→ Brief 1: In the Camp Lejeune passage, how many veterans is the change in approach expected to affect?
→ Brief 2: Write out the part of the Camp Lejeune passage that starts with "Just like Agent" and runs through "the health issues.".

→ Excerpted passage:
____________________

Veterans who are exposed to the contaminated water at the Marine Corps base at Camp Lejeune over a 35-year period can now apply for veterans’ disability compensation using new rules that were just recently finalized.  This change in approach with these cases is expected to affect as many as 900,000 veterans.  Years of lawsuits and advocacy by veterans’ groups is finally being recognized and the Department of Veterans’ Affairs should be commended for taking this step.

Just like Agent Orange continues to be an issue, I fully expect that Camp Lejeune-related illnesses will continue to be a part of the veterans’ disability compensation landscape for decades to come.  Also like Agent Orange, the list of diseases known to be associated with the contamination will continue to grow over time as medical science continues to investigate and develop studies.  Like many toxic exposure situations, the full effect of the toxic exposure is not felt immediately.  In addition, lengthy periods of time are needed to follow veterans in order to derive appropriate scientific studies that can show correlations between the contamination and the health issues.

____________________

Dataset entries
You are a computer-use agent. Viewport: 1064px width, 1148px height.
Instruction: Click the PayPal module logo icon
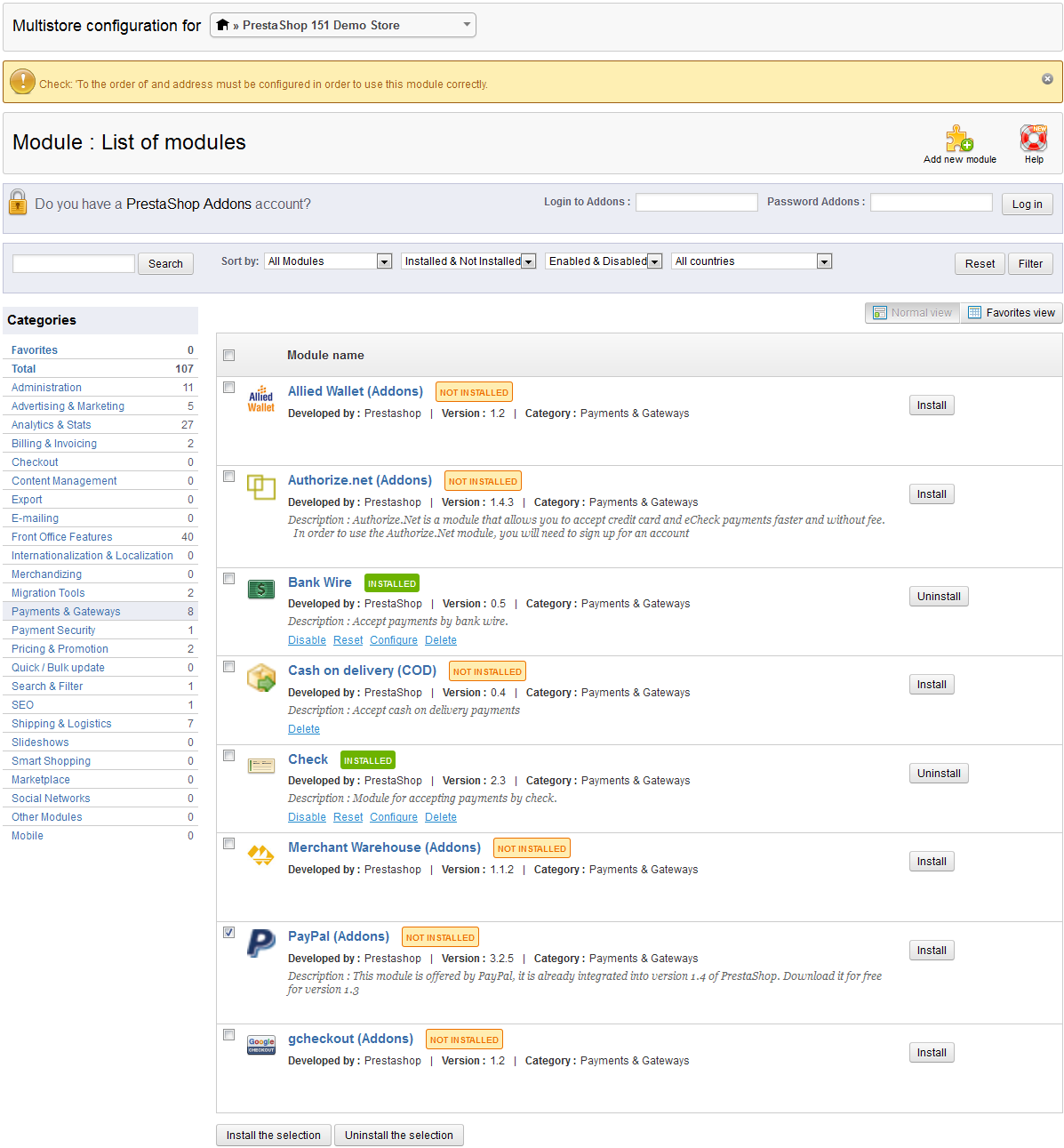tap(260, 943)
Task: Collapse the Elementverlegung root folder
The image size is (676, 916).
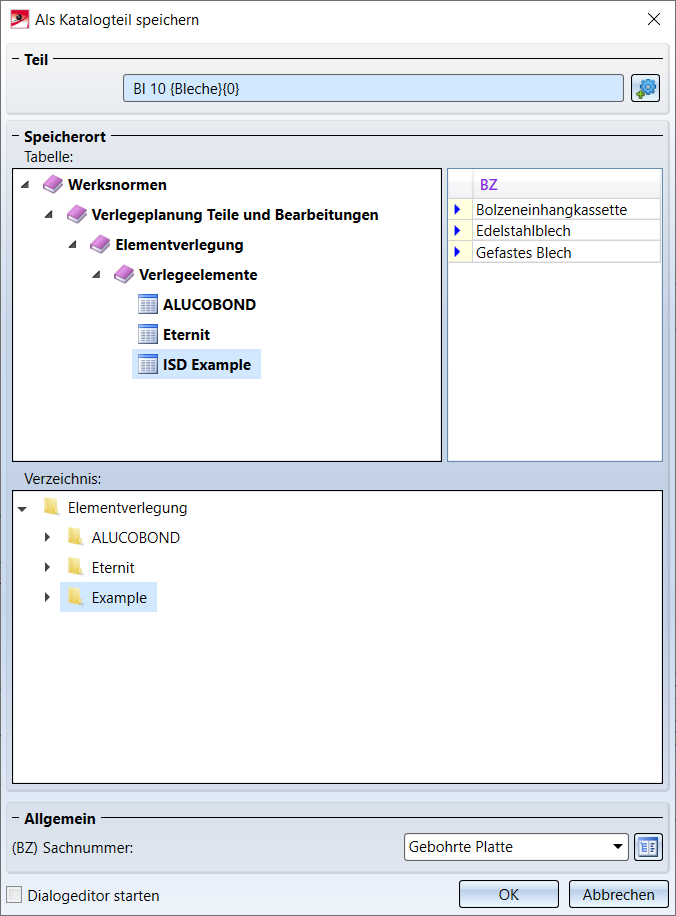Action: click(x=23, y=508)

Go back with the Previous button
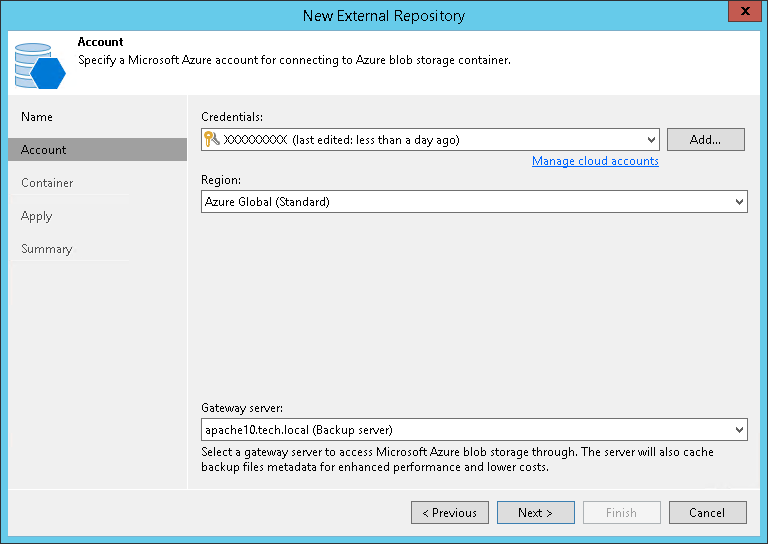pos(450,513)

____________________

→ Exercise response 1: As many as 900,000 veterans.

→ Exercise response 2:
Just like Agent Orange continues to be an issue, I fully expect that Camp Lejeune-related illnesses will continue to be a part of the veterans’ disability compensation landscape for decades to come.  Also like Agent Orange, the list of diseases known to be associated with the contamination will continue to grow over time as medical science continues to investigate and develop studies.  Like many toxic exposure situations, the full effect of the toxic exposure is not felt immediately.  In addition, lengthy periods of time are needed to follow veterans in order to derive appropriate scientific studies that can show correlations between the contamination and the health issues.